Transcribe the lines starting with the line that contains "This screenshot has height=751, width=1568." and going on through the line that contains "The height and", reproducing each one without change. Leave the pictures out of your answer.

Materials provided ▸
================================
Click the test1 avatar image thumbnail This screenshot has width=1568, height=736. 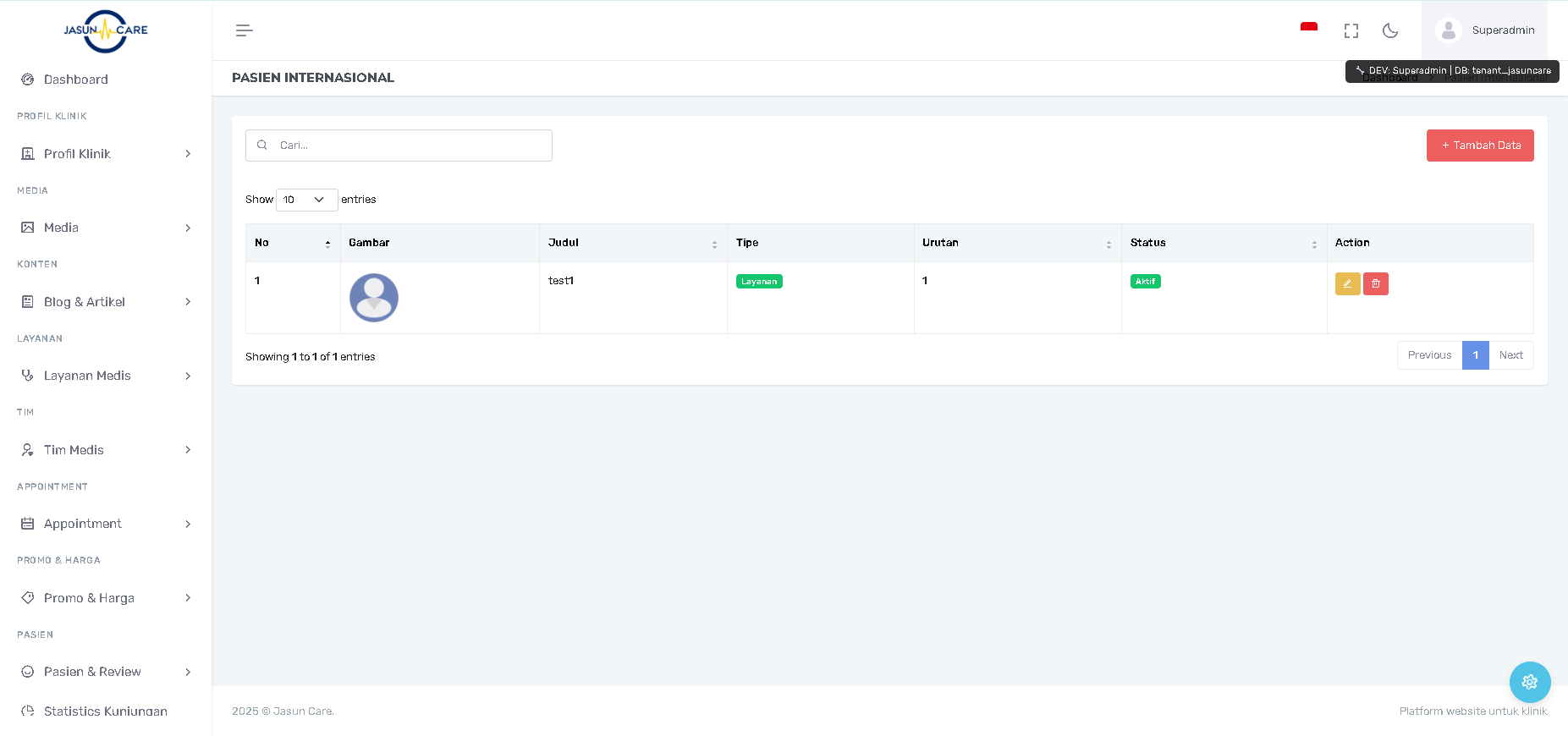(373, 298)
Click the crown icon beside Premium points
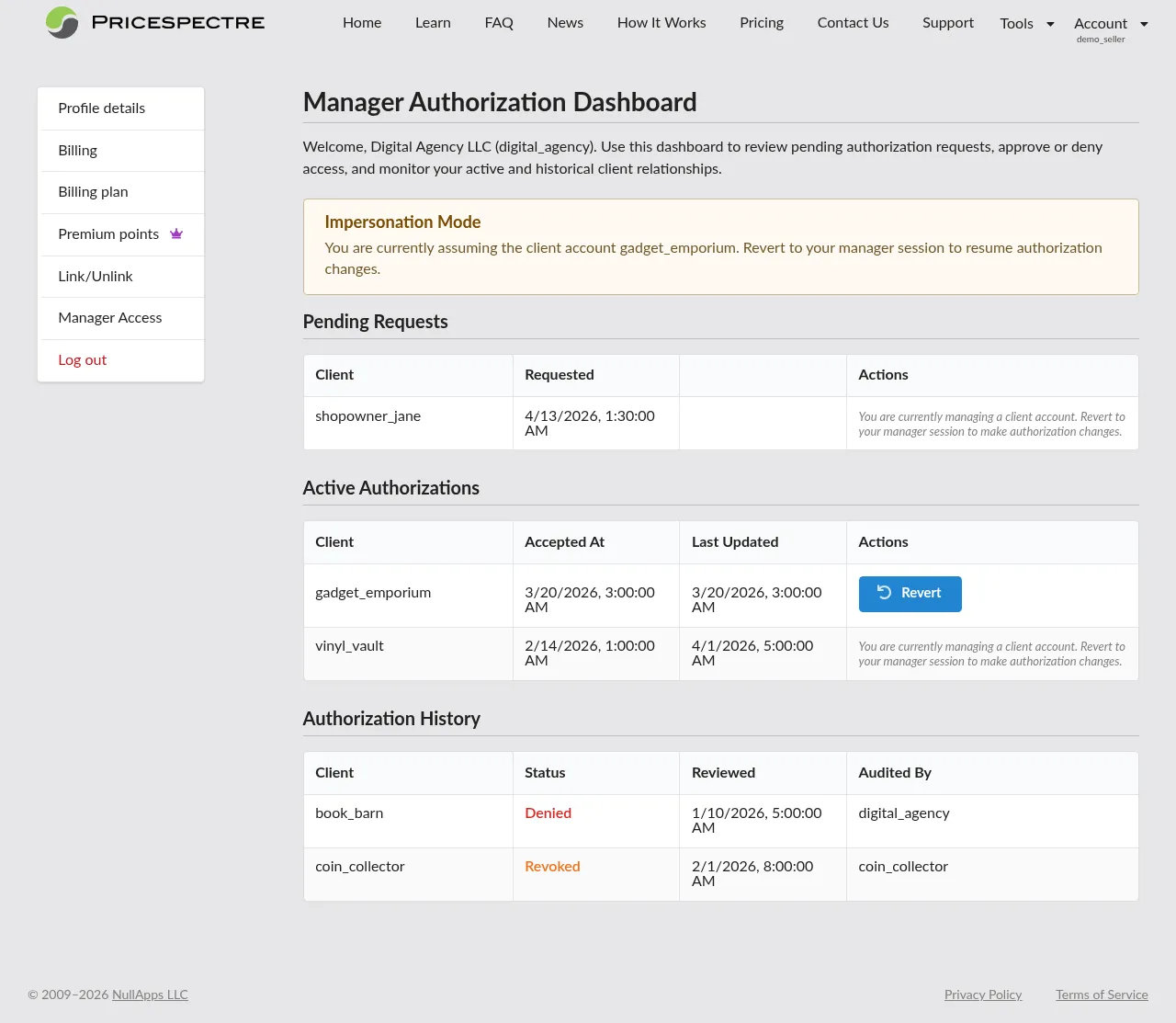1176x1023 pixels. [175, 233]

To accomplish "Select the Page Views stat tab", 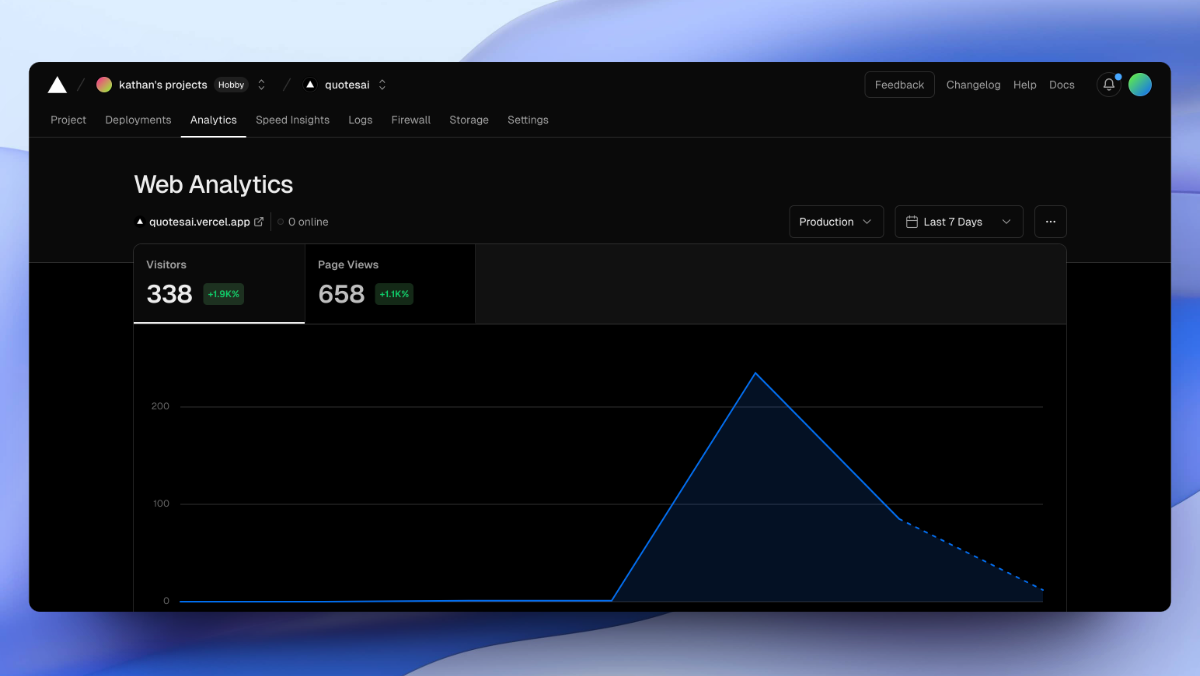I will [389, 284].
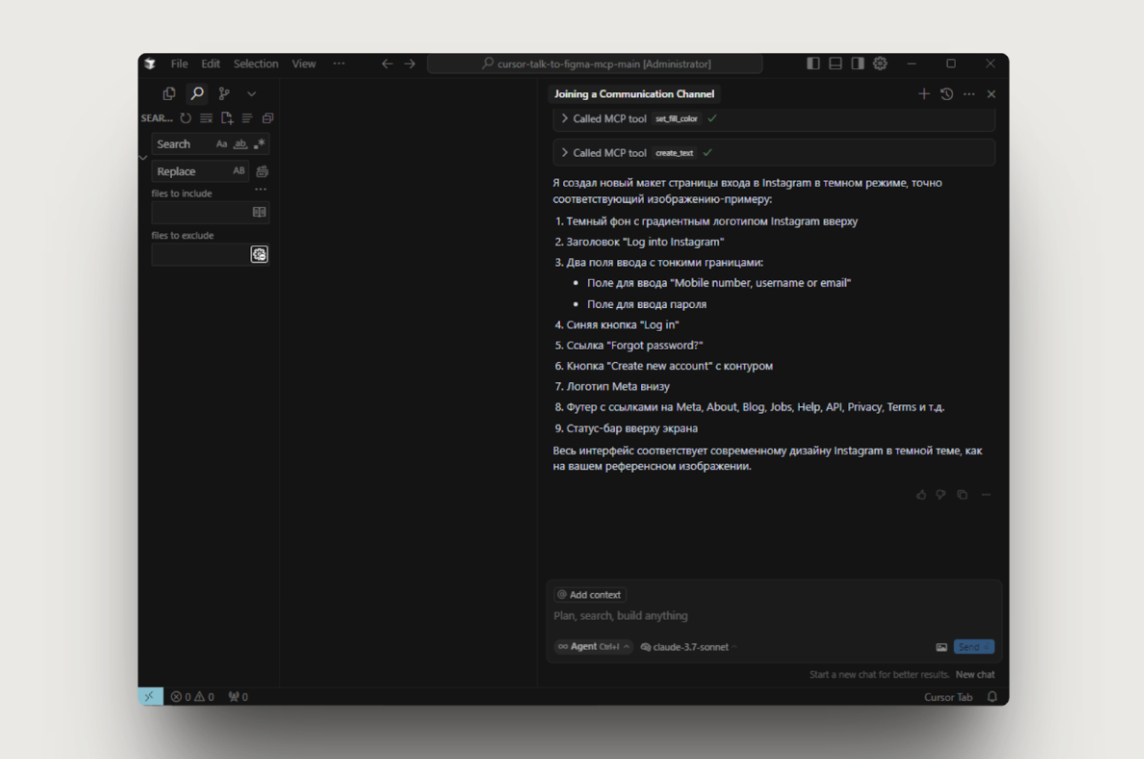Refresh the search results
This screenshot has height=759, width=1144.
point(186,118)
================================
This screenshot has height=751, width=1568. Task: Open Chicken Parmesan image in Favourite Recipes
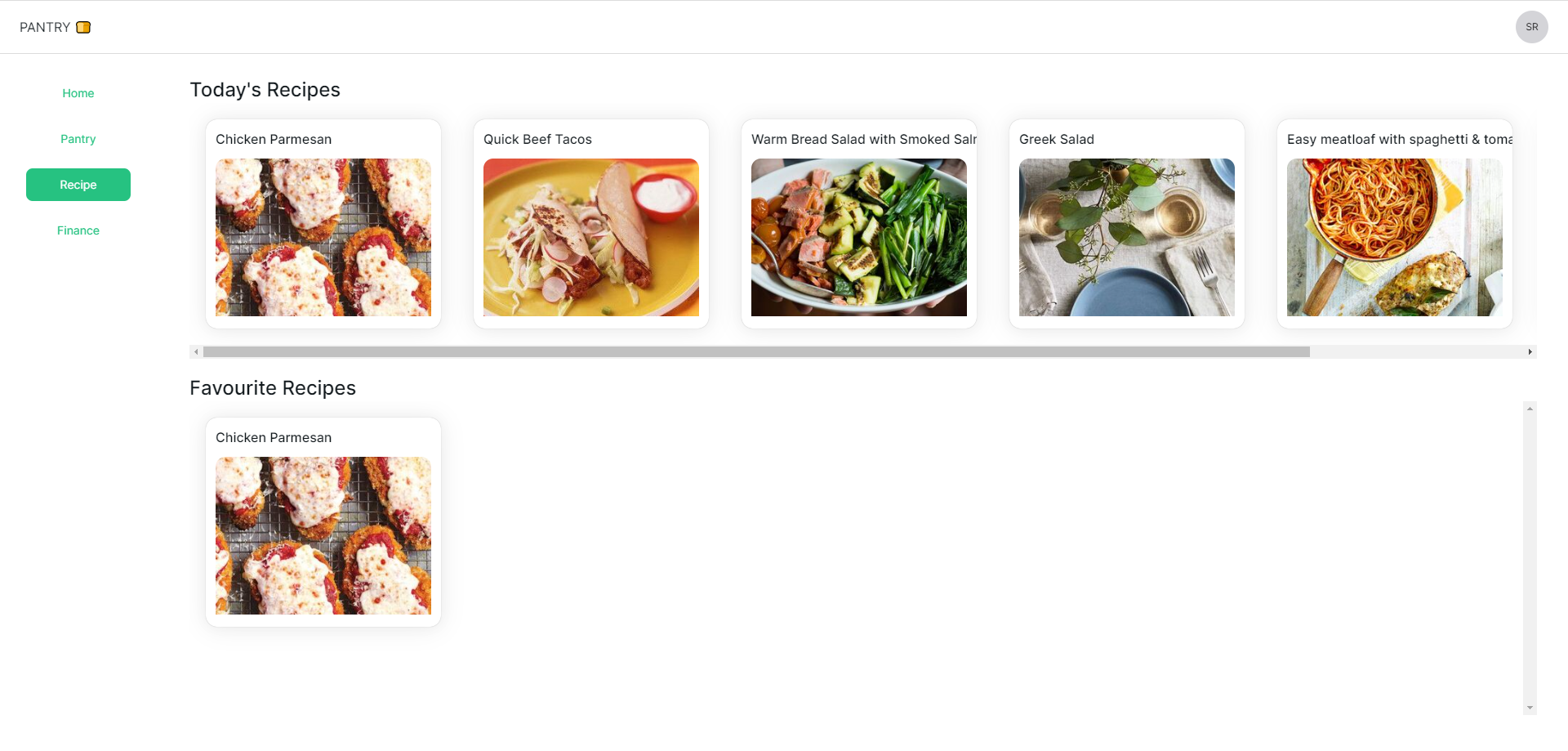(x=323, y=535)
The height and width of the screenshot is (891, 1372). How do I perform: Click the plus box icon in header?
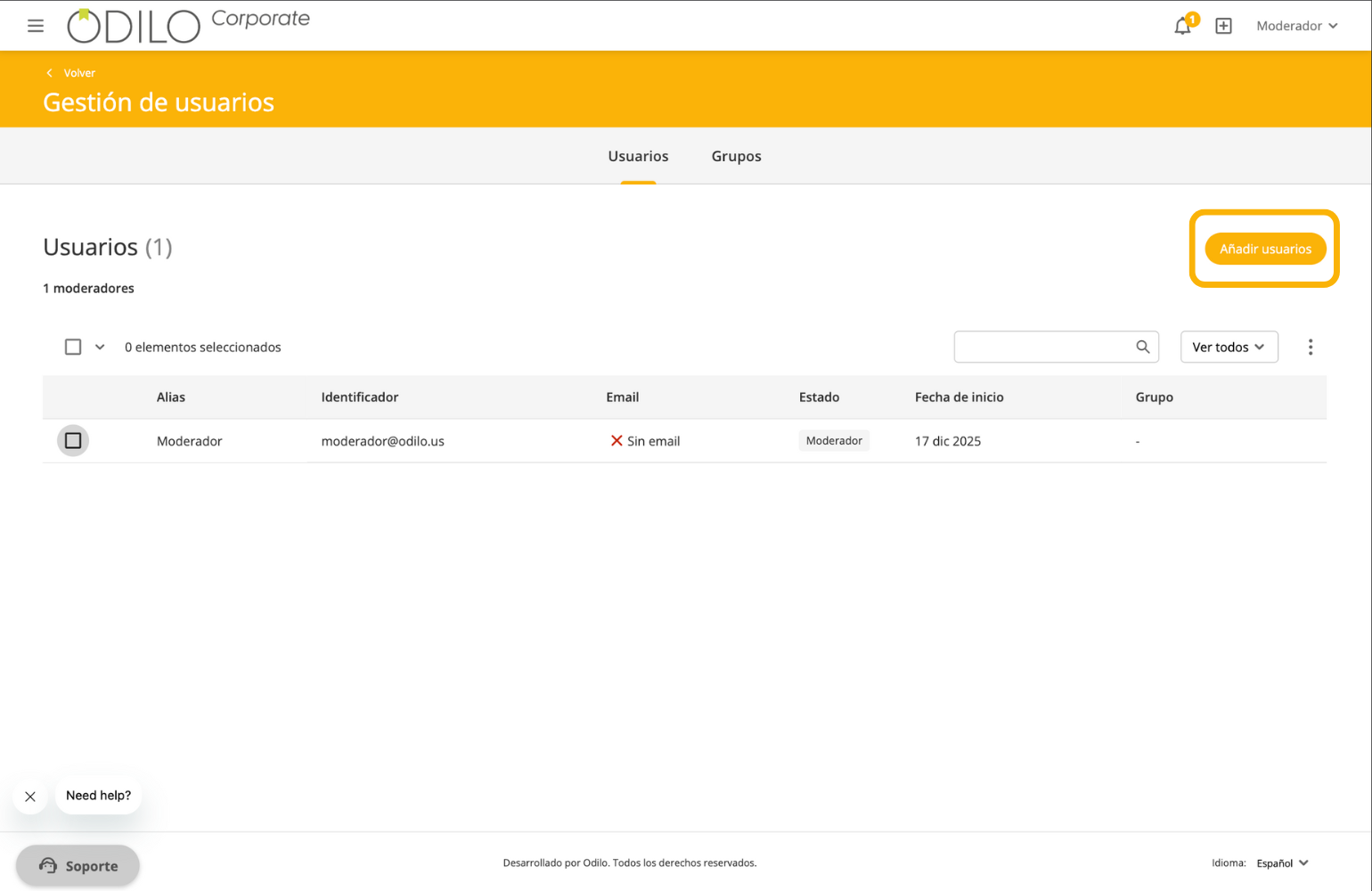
================================
Task solution ▸
This screenshot has height=751, width=1568. Task: Open Chicken Parmesan image in Favourite Recipes
(x=323, y=535)
The height and width of the screenshot is (891, 1372). How do I perform: Click the plus box icon in header?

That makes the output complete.